In 1986, a company by the name of Dreamrider Software released what they boasted was “the very first commercially available, full graphics, modem game” retailing at $39.95. It was a huge boast to make, but in those early years of computer gaming, it was an exciting selling point for the home user.
So what was Operation Terminal? As far as I was able to gather, it was a spy game on the Commodore 64 somewhat similar to First Star Software’s Spy vs. Spy in 1984. But instead of playing pranks on each other and restricting itself to a local 2-player split screen mode, Operation Terminal allowed two players to call each other up via modem and compete on their respective systems as another early form of multiplayer.
Scott Thomas for Compute Gazette took a look at the game in Issue 47 and describes the plot as taking place at a secret laboratory where antimatter is being created. The scientist behind it has mysteriously disappeared so it’s up to you to go in and find the antimatter and research papers before time runs out and everything goes boom.
Gameplay takes place in a grid of rooms and hallways. Rooms are separated by four-way halls viewed from a top down perspective. Rooms themselves are shown in a side view. As the secret agent, it’s up to you to search panels in each room for the vital antimatter and papers before time runs out. Bombs triggered by entering trapped rooms can also stun players for up to fifteen seconds, further robbing them of valuable time after throwing them up into the ceiling.

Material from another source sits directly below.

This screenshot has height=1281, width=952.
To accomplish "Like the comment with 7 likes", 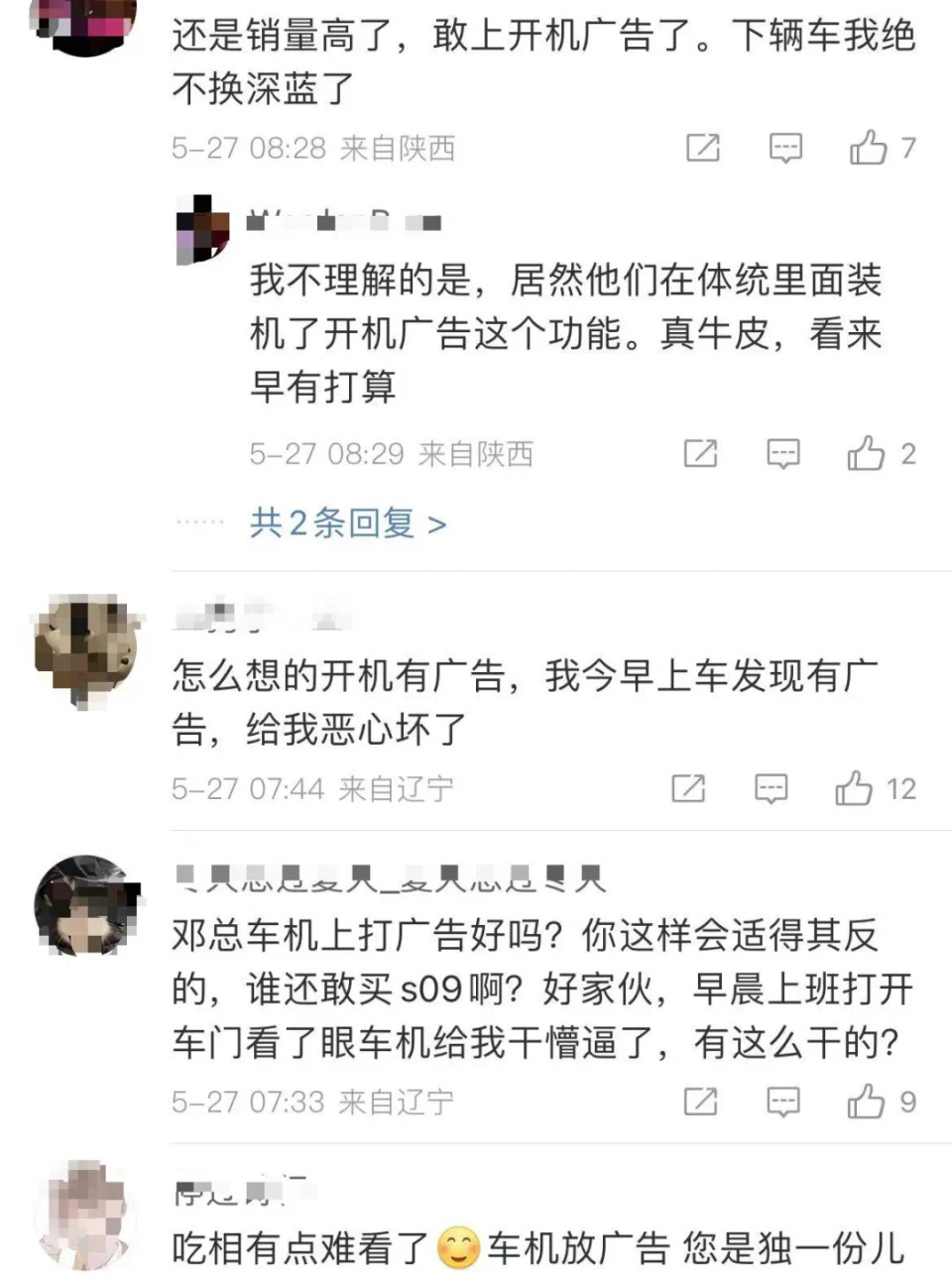I will point(870,149).
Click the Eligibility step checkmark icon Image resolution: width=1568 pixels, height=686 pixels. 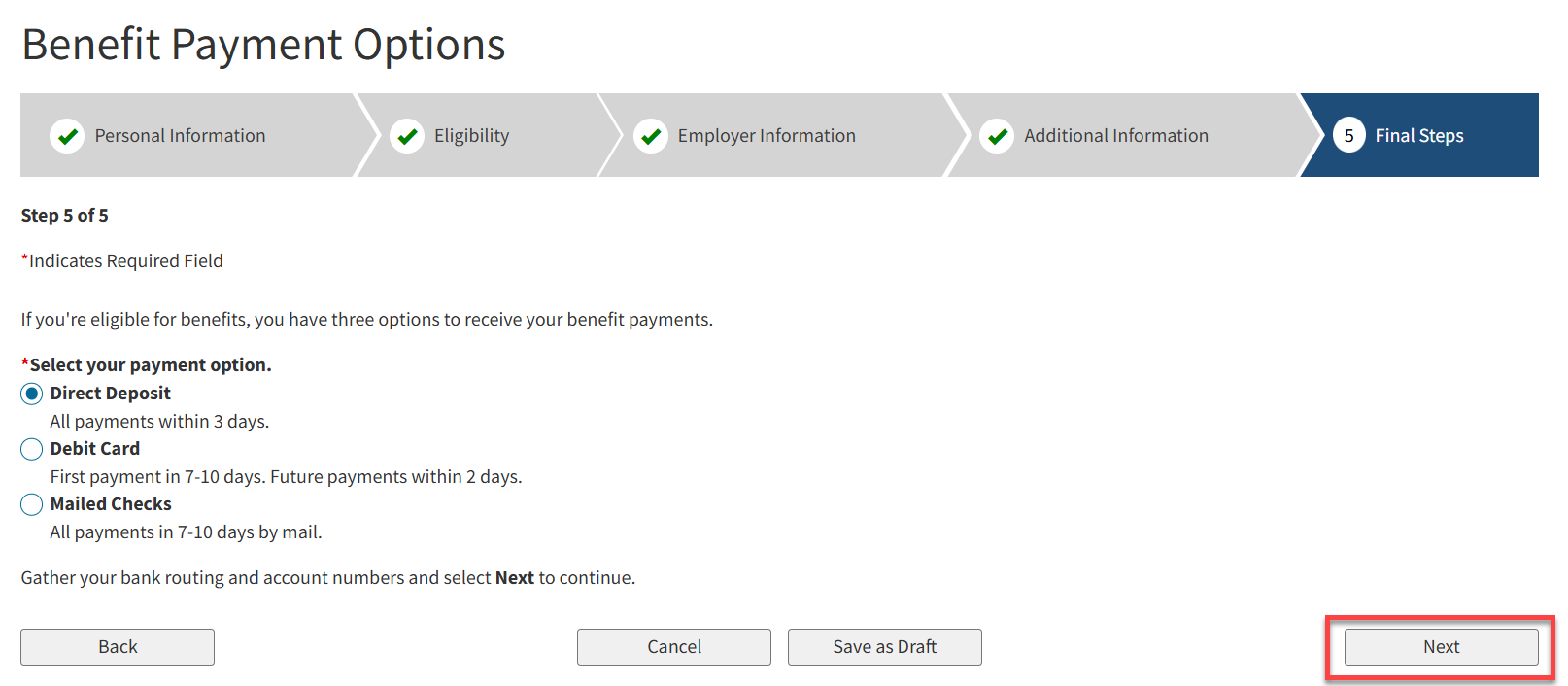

The top half of the screen shows the “action” where players move their agent around. The bottom half shows the vital essentials — grid map, time remaining, antimatter found, papers discovered, and strength left. Strength depletes every time a bomb goes off stunning your agent or whenever they open a panel to search it and if they’re too tired, they can’t do much of anything and need to find the room with a first-aid station to replenish it.
The battery gauge is for the “jammer” that you have to keep bombs from going off if you run into one. As for the number of bombs in your inventory, well, that’s for the other player.
Operation Terminal can be played solo, but if two players are going at it, they can sabotage each other to be the first to find everything they need to safely exit the complex and come home a hero. According to Thomas’ review, there are enough of the mission critical items for both to find in the same game making it a race to get to find them first and delay the other player by trapping rooms with their stash of bombs. Thomas also noted that if one player succeeded, the other player had one minute to try and finish before everything went up in a toasty ball of antimatter/matter.
I’m not exactly sure what might happen if both players ran into each other in the same room since there’s apparently a radar function that can also be used to tell you where they are. There’s also a battery recharge station that can be destroyed with a bomb but would leave both players without it. Griefing, anyone?
Unfortunately, the game is all but unknown today despite what its marketing thought back then. It’s listed up on Gamebase 64 as a part of its massive listing of titles and is floating around as abandonware. It’s really too bad as Scott Thomas concludes in his review that this wasn’t a bad game, and as Mindscape’s Infiltrator had also demonstrated in the same year, spies often knew how to have a good time.